De tanto recordar nuestros odios, descubrimos que nuestra pobre memoria no nos permite ni siquiera enumerar los tres mayores escándalos políticos del último mes.
Con nuestros diagnósticos que no dan más y nuestra memoria restringida a asuntos de entrañas, no nos queda sino marchar en intensa y permanente regresión.
Entre finales del siglo XX y corriendo las primeras décadas del XXI, tuvimos dos grandes agendas nacionales contrapuestas en sus resultados: pudimos combatir exitosamente el terrorismo y la hiperinflación durante el régimen de Alberto Fujimori, pero no la estructural corrupción heredada de este. Los gobiernos de Alejandro Toledo y Pedro Castillo, pasando por los de Ollanta Humala, Pedro Pablo Kuczynski y Martín Vizcarra, todos ellos abanderados de ‘colosal moral personal’, la convertirían en lo que es hoy: un monstruo de mil cabezas, rodeado de una indestructible impunidad.

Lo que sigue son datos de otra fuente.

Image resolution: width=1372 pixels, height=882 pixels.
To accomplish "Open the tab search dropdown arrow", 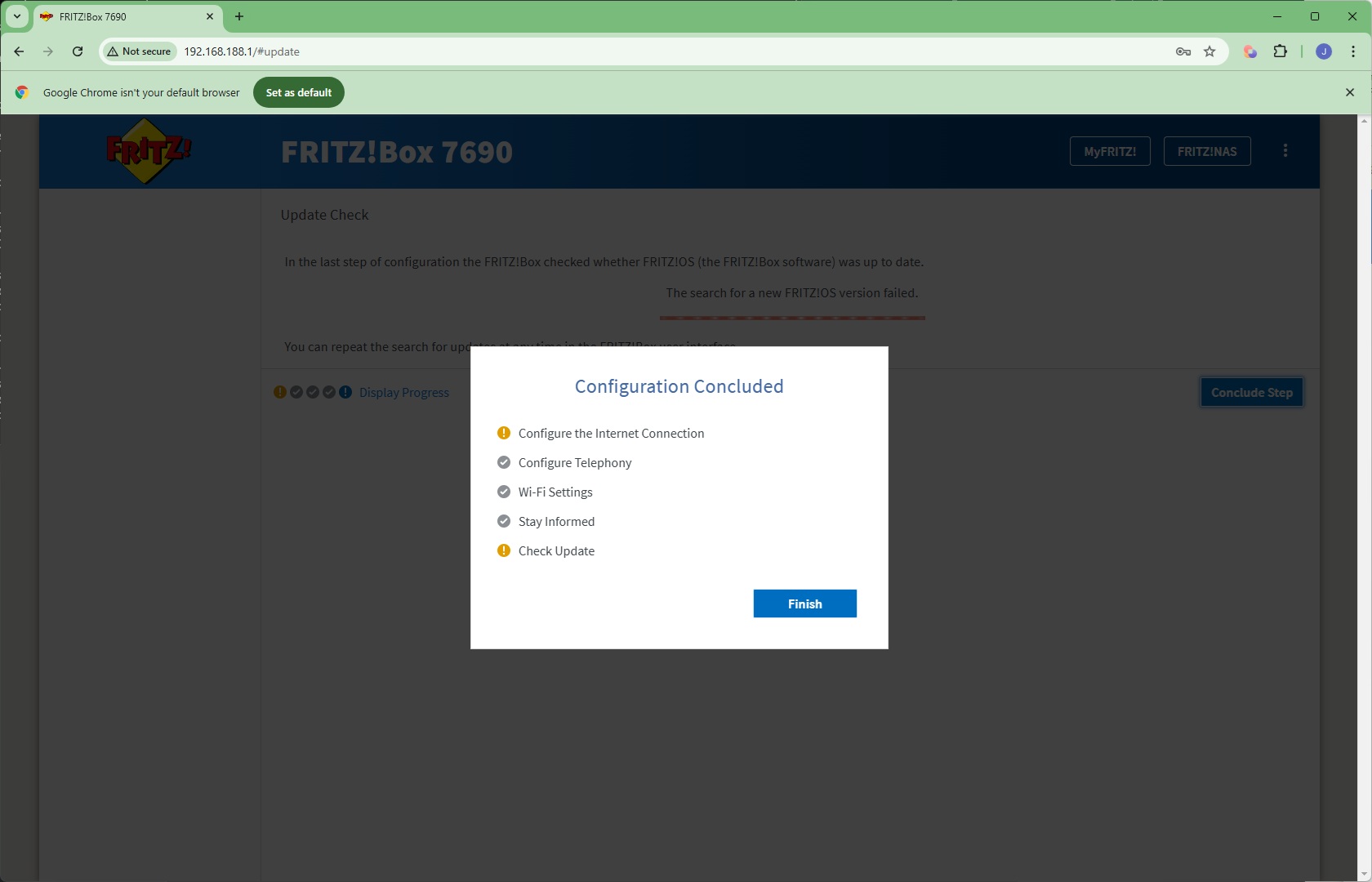I will (x=16, y=16).
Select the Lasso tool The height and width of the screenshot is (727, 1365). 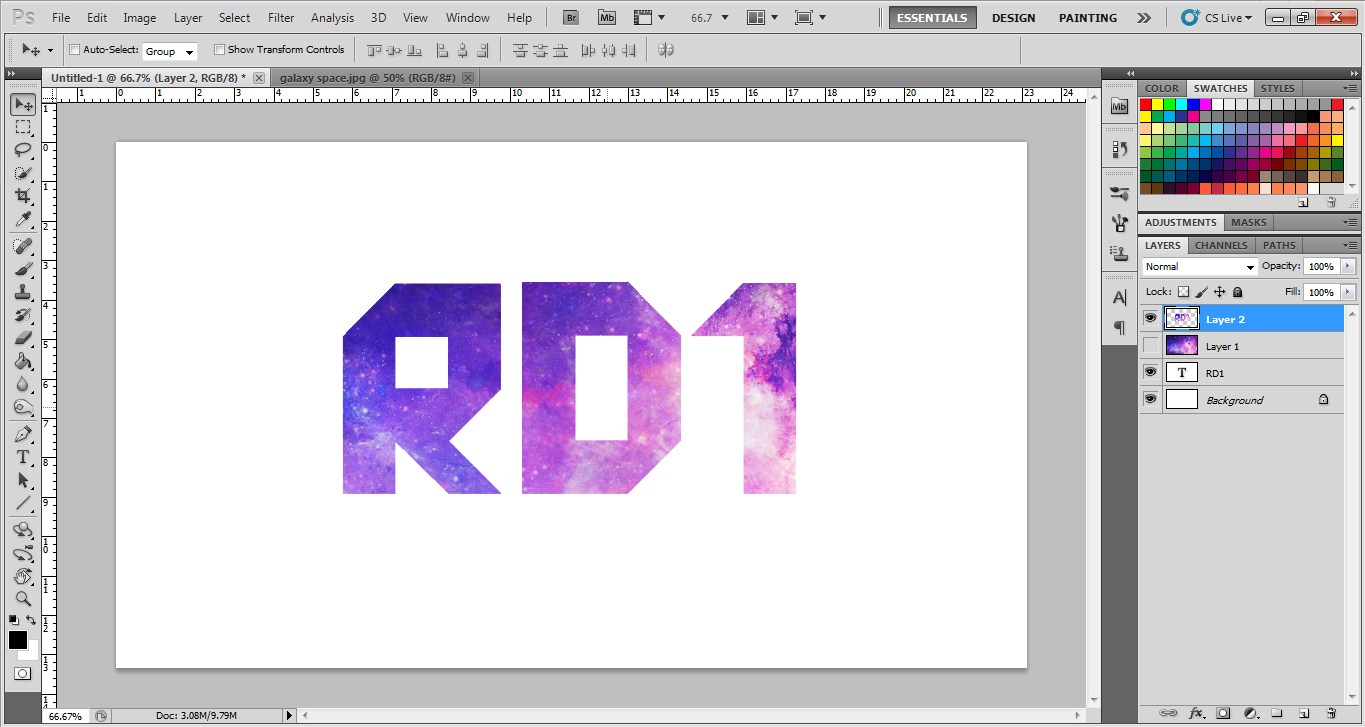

Pese a ello, es tal el desbalance en el juzgamiento colectivo de los aciertos y errores de los gobernantes que la satanización de estos siempre va por encima de sus reconocimientos. Una demostración de que nuestro sistema presidencialista no tiene reservas que exhibir. Los exmandatarios terminan generalmente desprestigiados, autoexiliados, camino a la cárcel o, lo que es peor, con riesgo de volver a esta, como Fujimori, indultado por segunda vez.
Estoy seguro de que la presidenta Dina Boluarte maneja una agenda de gobierno seria y ordenada, según la que debemos llegar sin aprietos ni turbulencias al 2026, y según la que cuidará de no tropezar dos veces con la misma piedra: el partido Perú Libre, el más destructivo caballo de Troya que haya penetrado en la democracia peruana y en el Gobierno, desde su inscripción en el Jurado Nacional de Elecciones.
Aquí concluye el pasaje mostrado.